Whispers, omens, neon lights
adorn their growth habits
in perpetual springtime.
Their innards are obvious,
if you misinterpret
you’re blind.
Or dead
in the event of Knife.
Now Poison
might die ahead of its time.
It takes too much or can’t stop,
means well but chooses wrong.
Feels purpose and power
but can’t finesse its own compounds.
Not enough sense
to cook a raw sloe.
The eaves of its heart
a cursed bower.
Careless, overgrown, thorns.
But given over
to Shaman who knows,
we find that sometimes Poison
can heal its people after all.
Blends and amounts,
pruned, rendered, distilled.
A trove of radiant vials,
a mad woman’s little house,
full
of all the medicine love saw.
Banaha
She has the highest calories
and the highest yield
of all staple crops.
Her modest roots can piggy back
in floating gardens atop bogs,
swamps, or fens. She likes it wet.
Achieves symbiosis,
no strain on her environment.
In moderation.
None can match her raiment,
every color of the land vibrant
as crown jewels, pound for pound
the heaviest hitter for oxygen.
Tanchi is the most sacred.
The key is nixtamalization,
apply an alkalizing solution. Lime or ash.
Pound the kernels in torched out stumps—
we used hickory blown by river cane.
Use whatever you’ve got.
If there’s long winter, you want flint corn.
It’s extra work for delayed reward
but if you thug it out
my girl won’t let you down.
That flour lasts however long,
give her plenty of drippings to soak up, fat, plump.
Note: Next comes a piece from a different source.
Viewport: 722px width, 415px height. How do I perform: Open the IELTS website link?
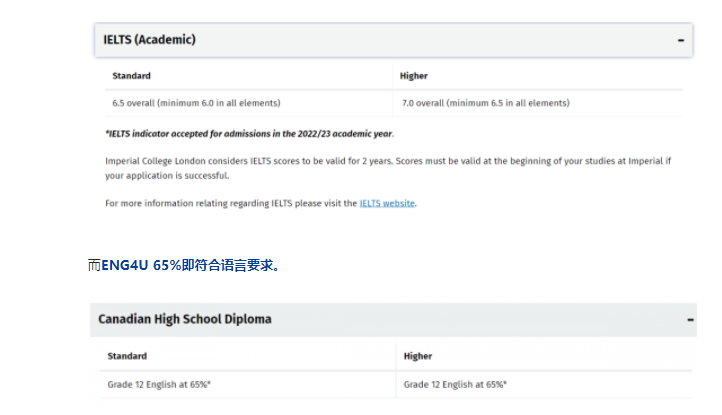tap(387, 203)
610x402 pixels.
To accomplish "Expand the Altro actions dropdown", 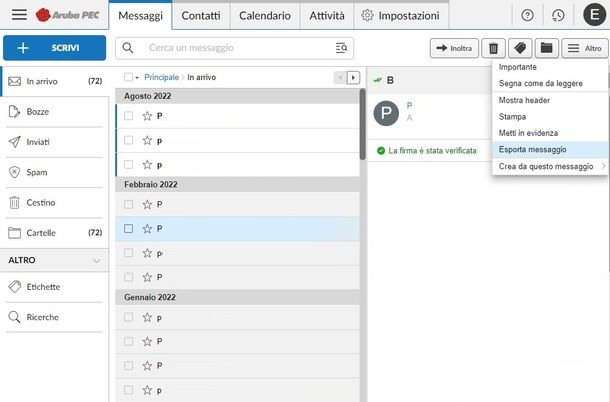I will point(584,48).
Bear, hog, butter, whatever you’ve got.
She’ll take seasons and fillings, loves
to be stuffed. Or not.
Now swaddle her tender
in those corn husks.
Nice and snug.
Boil, steam, or fry up.
Fresh potato rolls hard,
keeps it real through the green times,
but corn brings it home
all through the longest night.
It don’t matter how much snow’s outside.